Through the years, I introduced my parents to a lot of music. Rufus Wainwright’s eponymous debut CD (1998), with its intricate and stylistically disparate arrangements, reminded me so much of music that Mom had come to love -- especially the Beatles and the Beatles’ friend Harry Nilsson -- that in 2002, right after I heard it for the first time, I bought her a copy. Rufus initially struck her as “the saddest guy in the world,” but she couldn’t stop listening. Soon after, I bought her a copy of Rufus’s second CD, Poses (2001), which had been rereleased with a bonus track: Rufus’s cover of the Beatles’ “Across the Universe”, one of Mom’s favorite songs. On the day Rufus’s third CD, Want One (2003), was released, I bought a copy for myself and one for Mom.
Want One’s baroque, theatrical, confessional, psychedelic folk/pop/rock became a huge hit with the Wildermuth family. After its release, my parents made one of their infrequent trips into Manhattan, so the three of us and my then-girlfriend could see Rufus perform at Town Hall. He was perfect that night -- tender on the quiet songs, tougher than we expected on the rockers -- and we all became even bigger fans.

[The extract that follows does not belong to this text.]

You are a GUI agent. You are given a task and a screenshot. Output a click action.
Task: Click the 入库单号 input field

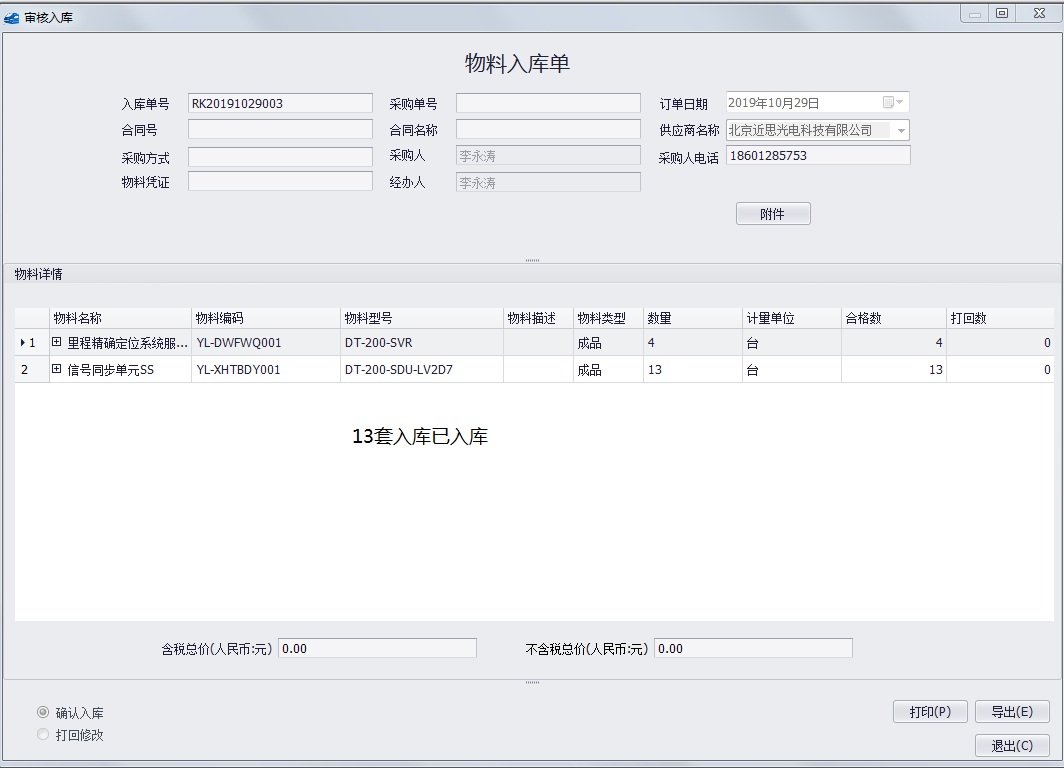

When record-label trouble delayed Want Two, Rufus released a few songs from it on iTunes as Waiting for a Want (2004). A co-worker burned me two copies, and I mailed one to my mom. That Saturday morning, on the phone, Mom and I were agreeing that Rufus had done his best work yet. She wished she could tell him how much his music meant to her.
Two days later, I met Rufus at Bryant Park.